President Barack Obama may be wrong on many issues, but he is right on this one: he may win the election because Republicans have totally alienated Hispanic voters.
In a planned off-the-record interview with the Des Moines Register that was made public last week, Obama said, “Should I win a second term, a big reason I will win a second term is because the Republican nominee and the Republican Party have so alienated the fastest-growing demographic group in the country, the Latino community.”
As was to be expected, Republican candidate Gov. Mitt Romney’s campaign immediately responded that Obama is taking the Latino community for granted, and reminding Hispanics that Obama has not met his promise to pass an immigration reform during his first term.
Yet, a dispassionate look at the record shows that Romney has tilted so far to the right on immigration, taxes, health care and other issues that are dear to Hispanics, that even former Republican hopeful Newt Gingrich accused Romney during the primaries of being “anti-immigrant.”
According to the latest polls, Romney may be the Republican candidate who will get the smallest percentage of Latino votes in recent history.
An NBC/Telemundo/Wall Street Journal poll released last week shows that Obama leads Romney by a whopping 70-25 percent among Latino voters nationwide. Another poll by Latino Decisions shows Obama ahead by 70 to 21 percent of the Latino vote.

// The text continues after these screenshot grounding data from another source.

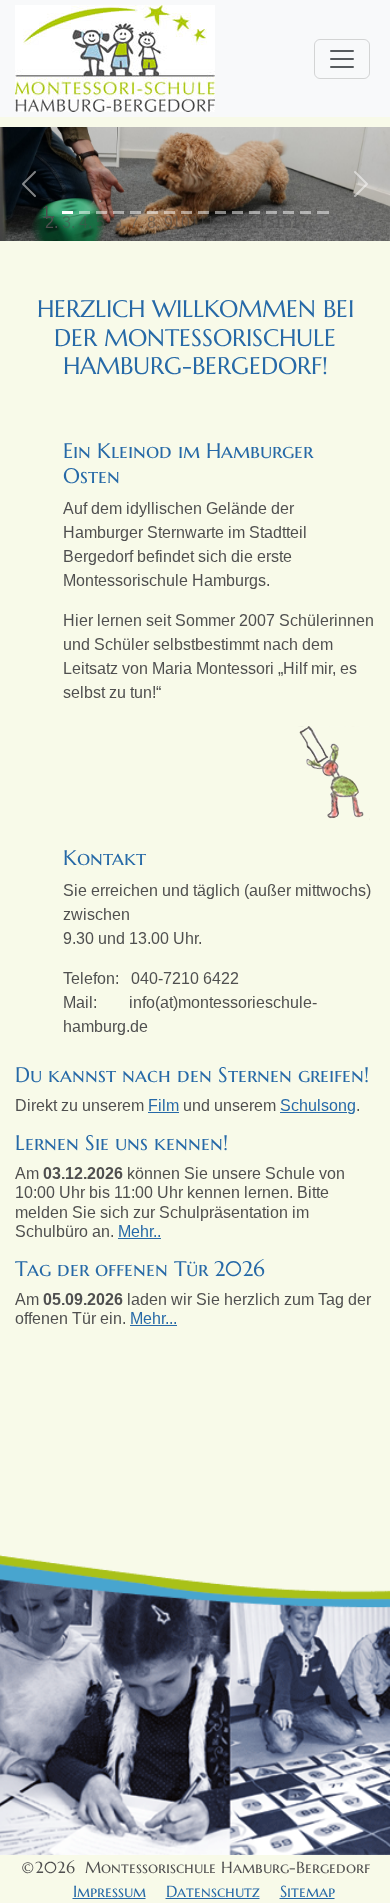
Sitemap (307, 1891)
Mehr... (153, 1318)
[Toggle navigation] (342, 59)
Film (163, 1105)
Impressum (109, 1891)
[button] (29, 184)
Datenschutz (213, 1891)
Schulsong (318, 1105)
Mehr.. (139, 1231)
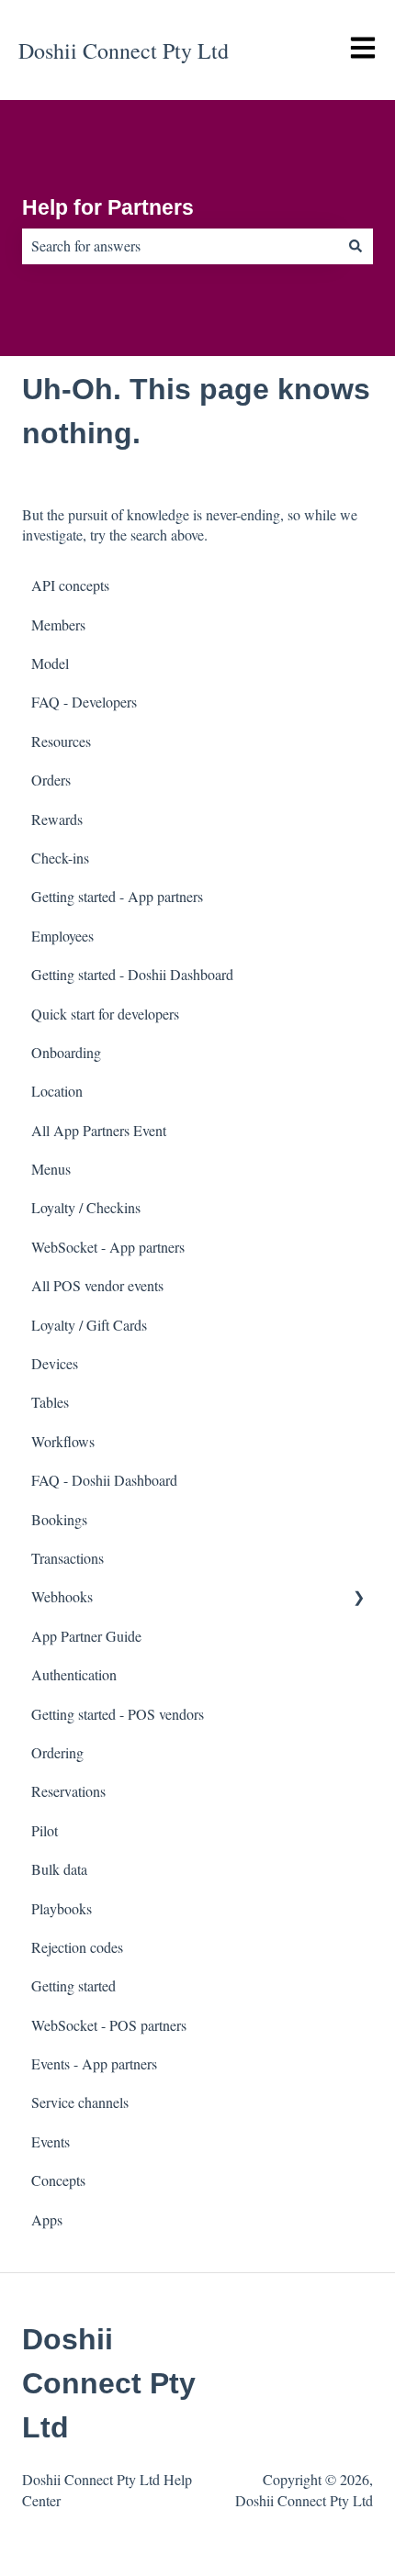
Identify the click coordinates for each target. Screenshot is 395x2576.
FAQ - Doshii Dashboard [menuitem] (104, 1479)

If Romney gets less than 25 percent of the Hispanic vote, it will be the worst performance of any Republican candidate since 1996. Republican candidate George W. Bush got 35 percent of the Latino vote in 2000 and 40 percent in 2004, while former Republican candidate Sen. John McCain got 31 percent of the Latino vote in 2008.
It doesn’t take a political scientist to explain why Romney is so unpopular among Hispanics. He earned it all by himself.

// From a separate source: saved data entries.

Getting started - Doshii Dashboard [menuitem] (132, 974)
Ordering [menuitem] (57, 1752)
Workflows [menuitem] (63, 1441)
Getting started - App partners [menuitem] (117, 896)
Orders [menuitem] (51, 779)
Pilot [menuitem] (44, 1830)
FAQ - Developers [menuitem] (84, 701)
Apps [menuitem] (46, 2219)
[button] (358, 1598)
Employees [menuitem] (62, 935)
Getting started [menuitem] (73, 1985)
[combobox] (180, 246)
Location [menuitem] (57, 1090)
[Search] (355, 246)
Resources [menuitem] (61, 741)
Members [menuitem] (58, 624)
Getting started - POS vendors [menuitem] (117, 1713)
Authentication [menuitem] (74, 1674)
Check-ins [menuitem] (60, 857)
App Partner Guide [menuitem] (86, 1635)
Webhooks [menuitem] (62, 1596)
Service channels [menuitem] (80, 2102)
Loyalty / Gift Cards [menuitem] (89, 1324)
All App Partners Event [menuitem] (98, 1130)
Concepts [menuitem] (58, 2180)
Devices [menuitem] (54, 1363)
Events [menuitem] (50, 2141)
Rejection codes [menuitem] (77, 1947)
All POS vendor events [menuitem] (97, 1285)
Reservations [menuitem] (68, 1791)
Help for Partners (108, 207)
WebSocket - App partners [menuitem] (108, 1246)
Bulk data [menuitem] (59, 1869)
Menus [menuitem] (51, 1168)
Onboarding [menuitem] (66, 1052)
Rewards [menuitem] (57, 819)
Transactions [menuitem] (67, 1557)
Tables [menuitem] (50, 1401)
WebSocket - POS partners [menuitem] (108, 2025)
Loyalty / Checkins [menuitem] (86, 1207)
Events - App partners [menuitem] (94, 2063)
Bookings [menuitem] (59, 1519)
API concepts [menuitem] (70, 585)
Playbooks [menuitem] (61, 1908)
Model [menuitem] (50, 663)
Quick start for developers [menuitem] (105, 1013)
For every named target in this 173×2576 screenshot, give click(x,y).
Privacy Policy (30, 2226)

In his much-publicized comments during a May fundraiser that was secretly taped and made public recently, Romney said that 47 percent of Americans will vote for Obama “no matter what,” because they “are dependent upon government,” and “believe that they are entitled to health care, to food, to housing, to you-name-it.” Romney added, “[M]y job is not to worry about those people.”

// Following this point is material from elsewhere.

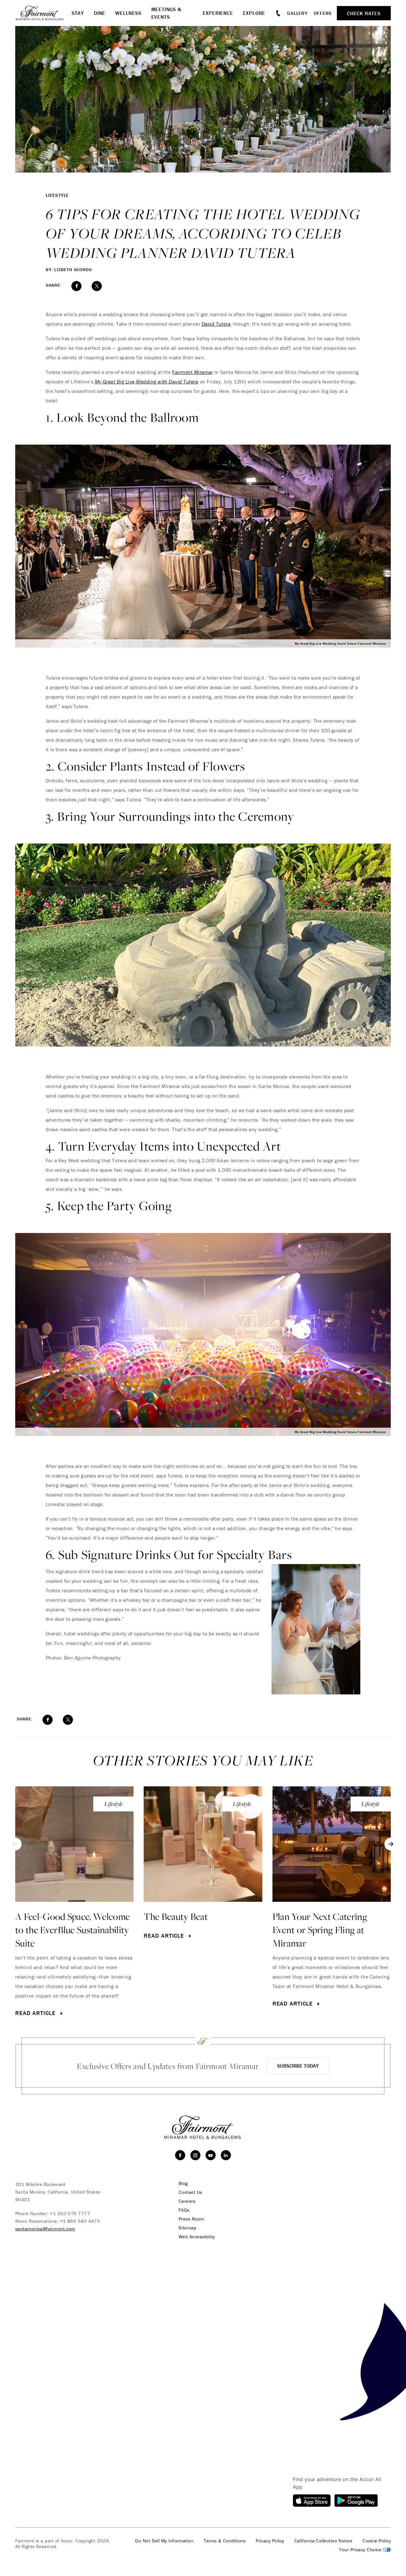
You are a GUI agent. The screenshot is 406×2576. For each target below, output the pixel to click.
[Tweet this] (97, 286)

It so happens that a huge percentage of Latino voters come from immigrant families that couldn’t have risen to the middle class without government help to pay for their health care and education. When Romney said his job was not to worry about the 47 percent that depend on government aid, Latinos felt he was talking about them.
Although in recent weeks he has tried to downplay his hard-line stands on immigration, without walking away from them, Romney said during the primaries that Arizona’s draconian anti-immigration law should be a model for the nation. Many Latinos feel that the Arizona law, which allows local police to act as immigration officers, would lead to police harassment of all Hispanics, regardless of their legal status.
Romney also said earlier this year that he would veto the DREAM Act, which would give a path to citizenship to up to 1.7 million immigrant students who were raised in this country. Also during the primaries, Romney called for the “self-deportation” of nearly 11 million undocumented immigrants. Translation: make the life of undocumented immigrants so difficult that they will have little choice but to return home voluntarily. Most Latinos fear that strategy would lead to racial profiling, and directly or indirectly affect all Hispanics.
Perhaps most damning to Romney was his tone and demeanor when referring to Latino immigrants. Even after the primaries, Romney kept using the term “illegal aliens,” which most Latinos see as a dehumanizing label aimed at justifying extreme anti-immigration measures.
My opinion: Obama is right in that Romney has alienated the biggest minority in this country in his quest for right wing Republican support. But the key factor will be whether Latinos are motivated enough to turn out on Election Day.
The Romney strategy in the final days before the election will be to try to soften Latino voters’ enthusiasm for Obama, reminding them of the country’s bad economic figures, so that they stay at home on Nov. 6.
The NBC/Telemundo/Wall Street Journal poll shows that 68 percent of Latinos are enthusiastic enough to vote, which is below the 76 percent the same poll of Latino voters reported before the 2008 election.
Obama doesn’t have to do much to convince Latinos to like him, because Romney has already done that work for him. The big question is whether Latinos will go out and vote on Election Day.